Dopo avervi raccontato le ‘prodezze’ di Dario Sammartino, Luigi Curcio, Giuliano Bendinelli, Antonio Bernaudo, Davide Suriano e altri ancora, oggi analizziamo uno spot che ha visto protagonista il pro del team Poker Club Alessandro Chiarato durante il WPT Venezia dello scorso anno vinto da Rocco ‘RoccoGe’ Palumbo.
Lo sviluppo della mano nel preflop è molto articolato e si rivelerà, poi, decisivo per le scelte di Alessandro prese nelle strade successive.
Ecco la mano descritta da Chiarato:
Ed ecco come Alessandro spiega il fold al river.
PREFLOP
Il giocatore in UTG è Jackson Genovesi, io sono in UTG+1 e in UTG+2 c’è Salvatore Bianco. Io e Jackson siamo molto amici e al tavolo lo hanno capito tutti. I nostri avversari, dunque, si aspettano che non ci giochiamo parecchie mani contro: non credono che facciamo soft-play, anche perché più tardi raddoppierò proprio ai danni di Jackson, ma chiaramente si aspettano che non ci inventiamo nulla l’uno contro l’altro.

----

▶ **Esercizio**: Trascrivi senza modifiche, dal testo sulla mano di poker di Alessandro Chiarato, il passo che va da "Dopo avervi raccontato" a "fold al river.".

▶ **Dati forniti**:
----

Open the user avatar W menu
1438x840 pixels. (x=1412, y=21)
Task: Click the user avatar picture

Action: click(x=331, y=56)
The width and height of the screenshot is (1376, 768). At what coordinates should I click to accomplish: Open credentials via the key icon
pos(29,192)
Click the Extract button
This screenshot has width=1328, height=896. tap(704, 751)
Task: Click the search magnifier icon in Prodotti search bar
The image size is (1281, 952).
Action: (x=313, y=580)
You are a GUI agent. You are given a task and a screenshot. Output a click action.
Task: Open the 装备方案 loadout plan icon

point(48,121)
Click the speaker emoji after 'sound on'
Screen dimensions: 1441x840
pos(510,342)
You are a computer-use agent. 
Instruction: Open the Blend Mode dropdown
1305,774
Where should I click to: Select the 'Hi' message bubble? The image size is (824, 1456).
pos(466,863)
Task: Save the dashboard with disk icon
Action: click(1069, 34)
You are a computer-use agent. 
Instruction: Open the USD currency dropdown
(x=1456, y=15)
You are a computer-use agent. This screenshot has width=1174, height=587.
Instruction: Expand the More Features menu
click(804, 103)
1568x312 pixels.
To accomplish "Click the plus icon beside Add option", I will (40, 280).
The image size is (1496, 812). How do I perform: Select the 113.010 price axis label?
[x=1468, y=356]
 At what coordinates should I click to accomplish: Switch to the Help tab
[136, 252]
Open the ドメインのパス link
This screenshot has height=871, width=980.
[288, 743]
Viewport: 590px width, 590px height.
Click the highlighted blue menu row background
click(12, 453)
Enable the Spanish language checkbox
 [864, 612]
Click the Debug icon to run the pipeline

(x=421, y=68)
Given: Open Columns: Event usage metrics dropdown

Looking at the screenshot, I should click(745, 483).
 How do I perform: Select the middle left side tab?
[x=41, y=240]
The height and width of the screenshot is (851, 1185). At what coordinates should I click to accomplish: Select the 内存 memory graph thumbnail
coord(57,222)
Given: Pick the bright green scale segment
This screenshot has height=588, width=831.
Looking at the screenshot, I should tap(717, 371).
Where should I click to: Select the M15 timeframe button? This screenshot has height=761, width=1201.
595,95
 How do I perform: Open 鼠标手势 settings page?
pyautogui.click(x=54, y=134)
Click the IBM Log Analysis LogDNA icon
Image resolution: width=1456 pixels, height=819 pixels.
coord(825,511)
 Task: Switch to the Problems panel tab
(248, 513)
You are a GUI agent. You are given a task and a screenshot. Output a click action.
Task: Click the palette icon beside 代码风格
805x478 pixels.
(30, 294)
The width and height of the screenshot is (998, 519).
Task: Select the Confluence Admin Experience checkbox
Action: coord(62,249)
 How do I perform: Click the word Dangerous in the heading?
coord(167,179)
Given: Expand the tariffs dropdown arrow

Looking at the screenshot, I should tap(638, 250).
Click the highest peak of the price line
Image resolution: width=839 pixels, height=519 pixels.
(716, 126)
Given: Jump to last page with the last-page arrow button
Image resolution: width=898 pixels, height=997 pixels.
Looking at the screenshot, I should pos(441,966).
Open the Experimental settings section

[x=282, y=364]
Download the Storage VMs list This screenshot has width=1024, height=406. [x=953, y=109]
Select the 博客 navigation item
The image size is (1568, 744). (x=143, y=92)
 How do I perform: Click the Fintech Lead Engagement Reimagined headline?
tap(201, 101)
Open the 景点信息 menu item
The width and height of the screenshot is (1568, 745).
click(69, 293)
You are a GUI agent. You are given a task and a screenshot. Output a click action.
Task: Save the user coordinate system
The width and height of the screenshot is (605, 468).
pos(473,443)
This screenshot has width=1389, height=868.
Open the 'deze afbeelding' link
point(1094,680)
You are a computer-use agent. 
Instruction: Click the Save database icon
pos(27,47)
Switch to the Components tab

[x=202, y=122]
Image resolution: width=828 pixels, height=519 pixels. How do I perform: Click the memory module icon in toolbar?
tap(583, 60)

----

▶ **Soluzione**:
Dopo avervi raccontato le ‘prodezze’ di Dario Sammartino, Luigi Curcio, Giuliano Bendinelli, Antonio Bernaudo, Davide Suriano e altri ancora, oggi analizziamo uno spot che ha visto protagonista il pro del team Poker Club Alessandro Chiarato durante il WPT Venezia dello scorso anno vinto da Rocco ‘RoccoGe’ Palumbo.
Lo sviluppo della mano nel preflop è molto articolato e si rivelerà, poi, decisivo per le scelte di Alessandro prese nelle strade successive.
Ecco la mano descritta da Chiarato:
Ed ecco come Alessandro spiega il fold al river.